Canon Zhuhai was established in 1990 with just 100 workers and grew to employ more than 10,000 workers by 2011, domestic media investigations show. But the rise of smart phones with cameras has slowly eaten into the digital camera market. 

In 2012, Canon Zhuhai produced 10.9 million digital cameras and employed some 8,000 workers, according to company reports. By 2020, digital camera production fell to 1.03 million units, and the company employed just over 1,300. 

Canon’s closure in Zhuhai follows several years of Japanese camera and electronics makers completely withdrawing production from China, from Nikon’s closure of its Wuxi facility in 2017, to Olympus’ closure of its Shenzhen facility in 2018, both citing the shrinking of the global digital camera market. Canon still operates facilities in Suzhou and other cities in China that produce office equipment. 

Canon’s local suppliers and others with knowledge of the Zhuhai factory’s situation have reported that pay has remained stagnant for years, in addition to the frequent layoffs. 

Sources also raised concerns about the plight of the factory’s older workers. “Now, Canon’s employees are like laid-off employees from state-owned enterprises. It’s easy for young, regular workers to find jobs, but for those who have been here ten or even thirty years, it’s hard to say,” said one local Canon factory supplier who spoke to a domestic media outlet. 

According to China’s Labour Law, workers are entitled to severance at the minimum rate of one month’s pay for each year worked at the company. However, negotiations are subject to the agreement of both workers and employers, and workers often push for better packages. In 2021, several notable strikes and protests occurred in China’s declining manufacturing sector over factory closures or relocations, according to China Labour Bulletin’s Strike Map

Over the last two decades, China’s factory districts saw waves of factory closures and relocations, inspiring some successful and dramatic struggles for workers’ rights. China’s once-vibrant network of labour organizations had helped workers organize in the face of closures, and – in the absence of representative workplace unions – helped employees and employers come to mutually agreeable solutions to difficult economic problems.

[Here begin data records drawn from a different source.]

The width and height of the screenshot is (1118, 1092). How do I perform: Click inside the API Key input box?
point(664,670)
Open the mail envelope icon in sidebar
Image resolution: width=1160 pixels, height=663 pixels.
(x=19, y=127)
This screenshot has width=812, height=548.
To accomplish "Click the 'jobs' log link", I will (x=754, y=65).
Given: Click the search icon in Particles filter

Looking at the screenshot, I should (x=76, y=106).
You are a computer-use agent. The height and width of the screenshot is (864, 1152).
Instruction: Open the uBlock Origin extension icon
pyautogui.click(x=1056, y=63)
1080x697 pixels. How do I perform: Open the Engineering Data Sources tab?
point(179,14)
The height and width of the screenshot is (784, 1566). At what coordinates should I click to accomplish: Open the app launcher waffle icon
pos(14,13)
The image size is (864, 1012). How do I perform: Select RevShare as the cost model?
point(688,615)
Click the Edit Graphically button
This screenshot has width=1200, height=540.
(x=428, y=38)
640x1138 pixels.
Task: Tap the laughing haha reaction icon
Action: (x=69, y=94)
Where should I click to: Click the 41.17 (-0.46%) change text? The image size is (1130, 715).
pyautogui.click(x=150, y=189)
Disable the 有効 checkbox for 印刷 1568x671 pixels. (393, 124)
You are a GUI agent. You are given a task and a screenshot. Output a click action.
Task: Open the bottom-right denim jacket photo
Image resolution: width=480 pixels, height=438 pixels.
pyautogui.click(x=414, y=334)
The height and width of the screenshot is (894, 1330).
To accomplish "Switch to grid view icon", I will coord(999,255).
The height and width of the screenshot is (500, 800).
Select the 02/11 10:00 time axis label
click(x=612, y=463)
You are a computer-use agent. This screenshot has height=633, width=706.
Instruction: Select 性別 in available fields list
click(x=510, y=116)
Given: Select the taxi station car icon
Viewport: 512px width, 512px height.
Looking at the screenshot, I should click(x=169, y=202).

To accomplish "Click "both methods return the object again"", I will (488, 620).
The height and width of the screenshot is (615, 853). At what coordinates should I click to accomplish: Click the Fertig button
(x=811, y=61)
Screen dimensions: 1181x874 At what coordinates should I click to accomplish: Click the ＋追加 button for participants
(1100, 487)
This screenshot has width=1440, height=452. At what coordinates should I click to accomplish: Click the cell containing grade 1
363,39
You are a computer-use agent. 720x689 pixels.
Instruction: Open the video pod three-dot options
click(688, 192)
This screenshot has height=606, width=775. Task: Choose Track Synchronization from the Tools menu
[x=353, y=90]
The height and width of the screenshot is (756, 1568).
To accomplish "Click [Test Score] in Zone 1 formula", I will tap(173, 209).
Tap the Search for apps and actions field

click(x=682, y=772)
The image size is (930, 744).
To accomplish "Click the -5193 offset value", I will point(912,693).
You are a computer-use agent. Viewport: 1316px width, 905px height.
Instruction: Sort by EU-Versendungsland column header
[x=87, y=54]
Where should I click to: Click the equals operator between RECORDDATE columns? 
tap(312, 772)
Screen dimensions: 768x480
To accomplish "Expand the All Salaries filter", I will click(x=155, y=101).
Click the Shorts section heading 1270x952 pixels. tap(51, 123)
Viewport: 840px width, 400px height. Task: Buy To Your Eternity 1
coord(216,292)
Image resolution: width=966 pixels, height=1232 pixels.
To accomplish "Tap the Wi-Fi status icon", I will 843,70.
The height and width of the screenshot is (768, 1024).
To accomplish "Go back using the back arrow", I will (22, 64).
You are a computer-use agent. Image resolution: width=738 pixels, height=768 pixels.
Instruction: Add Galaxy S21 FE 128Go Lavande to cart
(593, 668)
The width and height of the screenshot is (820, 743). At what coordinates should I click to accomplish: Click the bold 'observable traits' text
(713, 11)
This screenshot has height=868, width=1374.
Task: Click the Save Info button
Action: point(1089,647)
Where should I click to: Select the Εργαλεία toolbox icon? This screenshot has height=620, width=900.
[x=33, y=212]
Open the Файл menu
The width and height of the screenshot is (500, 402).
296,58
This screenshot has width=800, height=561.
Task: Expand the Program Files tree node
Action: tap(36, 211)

Some media commentary and reactions from the public expressed that Canon’s offer was generous and above the average compensation level of typical domestic companies. The Sunday offer includes “special compensation” of an extra month’s pay for each year worked at the company after 2008, calculated at even higher rates for more senior workers. Workers would also receive 1,000 yuan for tickets to travel home for the upcoming Lunar New Year. These and other similar benefits are in addition to the one month of pay for every year of service.

If Canon workers are satisfied with management’s offer, it won’t be to the credit of the company’s enterprise union, which does not have a strong foundation for representing workers. The Canon Zhuhai union has no less than nine internal branches, dedicated to promoting “a variety of cultural and sporting activities for employees,” hosting worker clubs in photography, yoga and other activities. 

In parallel, the enterprise union at Canon’s Suzhou factory held an event on 17 January to distribute Lunar New Year gifts to workers. A union truly concerned with representing workers’ interests might rather express alarm, sympathy, or simple solidarity with hundreds of other Canon workers facing devastating layoffs. 

Workers being laid off from Canon Zhuhai may be forced to take what they can get in this difficult case, and – in the absence of a representative union that is willing to fight for a better deal for its members – it will be in the hands of workers themselves to decide.